What this task involves
Give the data below again, word for word.

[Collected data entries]
────────
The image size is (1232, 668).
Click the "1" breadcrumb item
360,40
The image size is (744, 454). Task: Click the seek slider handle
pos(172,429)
────────
Answer to the problem
The image size is (1232, 668).
Click the "1" breadcrumb item
360,40
The image size is (744, 454). Task: Click the seek slider handle
pos(172,429)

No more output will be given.